# Here’s the Canon EOS R with battery grip in the wild



## Canon Rumors Guy (Sep 2, 2018)

> It looks like the Canon EOS R in photographers hands and is being used around the world. Below we have an image of what looks to be the Canon EOS R with the BG-E22 battery grip.
> 
> 
> 
> The full specifications for the Canon EOS R have leaked out ahead of this week’s launch via an official Canon PDF.



Continue reading...


----------



## Totoro (Sep 2, 2018)

doesnt look like it to me. The EOS and the R text are separated in the official photos whereas in this picture they look too close. 

Also looks like a mode dial on the top left?


----------



## vangelismm (Sep 2, 2018)

Totoro said:


> doesnt look like it to me. The EOS and the R text are separated in the official photos whereas in this picture they look too close.
> 
> Also looks like a mode dial on the top left?



This is probably a beta camera.


----------



## Quarkcharmed (Sep 2, 2018)

Whoever shot that guy had to ask him if the camera had IBIS and dual card slot...


----------



## H. Jones (Sep 2, 2018)

This honestly just looks like an 80D with grip to me, to be honest.


----------



## traveller (Sep 2, 2018)

If this is true then someone’s about to get crossed off Canon’s Christmas card list for violating the terms of their NDA... Getting a photo leaked of you holding a “secret” test body is being somewhat less than cautious, _allowing_ someone to take one is just foolish!

I do not think that this is genuinely a gripped EOS R, as I doubt they would allow a pre-production body out to a test photographer without removing the identifying markings.


----------



## 1kind (Sep 2, 2018)

vangelismm said:


> This is probably a beta camera.


I highly doubt its a beta camera. By now with the announcement being supposedly next week, anyone who does have it should be handling the final production model by now or even the pre-production. If it was a beta, you would think that they would also use gaffers tape to cover up the branding such as the Canon logo, and if it is the "R" logo. There's no EOS logo like there is on the leaked images either.

Also, the placement of the shutter button is off (or out of view?).

That also looks like one of the trains on the LIRR (Long Island Rail Road) in NY.

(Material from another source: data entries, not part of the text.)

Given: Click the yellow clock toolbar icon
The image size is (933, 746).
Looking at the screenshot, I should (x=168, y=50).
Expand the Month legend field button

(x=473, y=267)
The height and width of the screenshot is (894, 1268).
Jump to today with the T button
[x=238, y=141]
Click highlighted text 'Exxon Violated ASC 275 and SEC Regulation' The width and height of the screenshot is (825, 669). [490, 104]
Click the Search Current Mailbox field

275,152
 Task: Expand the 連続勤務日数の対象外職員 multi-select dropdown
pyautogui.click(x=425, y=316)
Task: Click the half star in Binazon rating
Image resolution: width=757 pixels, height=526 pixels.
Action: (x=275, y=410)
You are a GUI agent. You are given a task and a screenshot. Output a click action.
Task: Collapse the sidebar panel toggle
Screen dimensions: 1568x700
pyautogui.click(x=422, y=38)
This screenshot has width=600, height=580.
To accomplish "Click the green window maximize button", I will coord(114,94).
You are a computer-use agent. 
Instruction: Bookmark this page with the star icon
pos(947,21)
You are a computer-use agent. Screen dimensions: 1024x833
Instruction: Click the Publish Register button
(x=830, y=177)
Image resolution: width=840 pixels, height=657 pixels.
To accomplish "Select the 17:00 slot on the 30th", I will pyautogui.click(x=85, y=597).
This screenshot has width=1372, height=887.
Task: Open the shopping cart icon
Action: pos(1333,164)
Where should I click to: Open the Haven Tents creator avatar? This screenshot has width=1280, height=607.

Whoever took that picture is using a crappy camera phone.


----------



## ExodistPhotography (Sep 2, 2018)

Thats not the camera.. Notice the Mode Dial on it..
Also that looks like Ken Wheeler...


----------



## LSXPhotog (Sep 2, 2018)

ExodistPhotography said:


> Thats not the camera.. Notice the Mode Dial on it..
> Also that looks like Ken Wheeler...


Sans full body tattoos. LOL


----------



## GaryJ (Sep 3, 2018)

ExodistPhotography said:


> Thats not the camera.. Notice the Mode Dial on it..
> Also that looks like Ken Wheeler...


No Tatts...


----------